BEGIN Quoted passage
Questions about CAMERA and psgroup

Topic: Questions about CAMERA and psgroup (Read 7098 times) previous topic - next topic

Questions about CAMERA and psgroup

August 19, 2015, 06:42:54 AM

Dear all,
I currently working on an untargeted LC MS metabolomics project. I have analysed plasma samples in 4 different modes, namely hilic positive mode and hilic negative mode, reversed phase positive mode and reversed phase negative mode. I use XCMS for peak picking and alignment and the CAMERA for ion annotation. However, I could not trust the psudospectra information obtained from CAMERA. Here I show you the example.
For hilic negative mode:
XCMS:
AhilicNEG_Xcset<- xcmsSet(AhilicNEG, method="centWave", peakwidth=c(5, 20), ppm=15, snthresh=6, mzdiff=0.01, prefilter=c(3,100), mzCenterFun="wMean", integrate=1)
AhilicNEG_re=retcor(AhilicNEG_Xcset,method="obiwarp",profStep=1,gapInit=0.296,gapExtend=2.4)
AhilicNEG_gr=group(AhilicNEG_re,method="density",bw=3,mzwid=0.0234,minfrac=0.1,minsamp=1,max=50)
AhilicNEG_peaks=fillPeaks(AhilicNEG_gr)
CAMERA:
cameraAhilicNEG_peaks=xsAnnotate(AhilicNEG_peaks)
END Quoted passage
• [Exercise directions]: Pick up the forum post about CAMERA and psgroup after its last line and continue writing it. The data placed after this point comes from a separate source.
BEGIN Collected data
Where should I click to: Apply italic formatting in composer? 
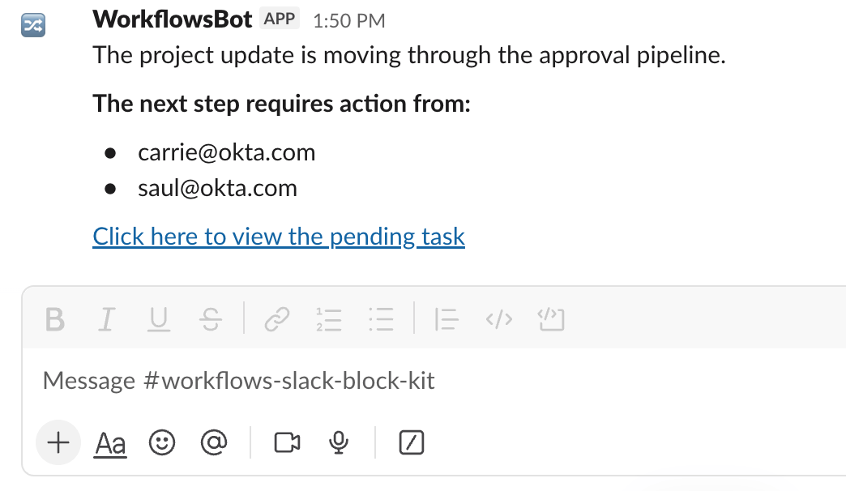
END Collected data
• [Answer to this task]:
cameraAhilicNEG_peaks_FWHM=groupFWHM(cameraAhilicNEG_peaks,sigma=6, perfwhm=0.4)
cameraAhilicNEG_peaks_ISO=findIsotopes(cameraAhilicNEG_peaks_FWHM,maxcharge=3, maxiso=4, minfrac=0.5,ppm=10, mzabs=0.015)
cameraAhilicNEG_peaks_GC=groupCorr(cameraAhilicNEG_peaks_ISO,cor_eic_th=0.7,cor_exp_th=0.4,pval=0.001,calcCiS=TRUE,calcIso=TRUE, calcCaS=TRUE, graphMethod="hcs")
cameraAhilicNEG_peaks_ADD=findAdducts(cameraAhilicNEG_peaks_GC, ppm=10, mzabs=0.015, multiplier=3,polarity="negative", rules=NULL, max_peaks=100)
cameraAhilicNEG_peaks_peaklist=getPeaklist(cameraAhilicNEG_peaks_ADD)
However, I get the result and I am not sure whether I can trust the CAMERA result in this case. I am sorry to bother you with the long Email but I am sincerely very eager to get your suggestion and help. And your help definitely will facilitate to make progress of my ongoing project!!

I have shown you some of results as below: psgroup EICs have been uploaded as attachments.
174 features belonging to pcgroup 2
49 features belong to pcgroup 3
Even worse, 688 features belong to 9 pcgroup
And the other example is , these three features come out at similar retention time but have been separated into three pcgroup as you can see below.
         pcgroup   m/z         rt
2026   [119][M]-      543   229.0538   229.0509   229.0551   26.88
2037   [119][M+1]-      544   230.0575   230.0555   230.059   26.88
2061   [119][M+2]-      545   231.0338   231.0323   231.0357   26.28

How could I optimize the parameters of CAMERA or even XCMS to get the well-defined psgroup information for ion annotation? I am very confused.
I am looking forward to have your comments on these!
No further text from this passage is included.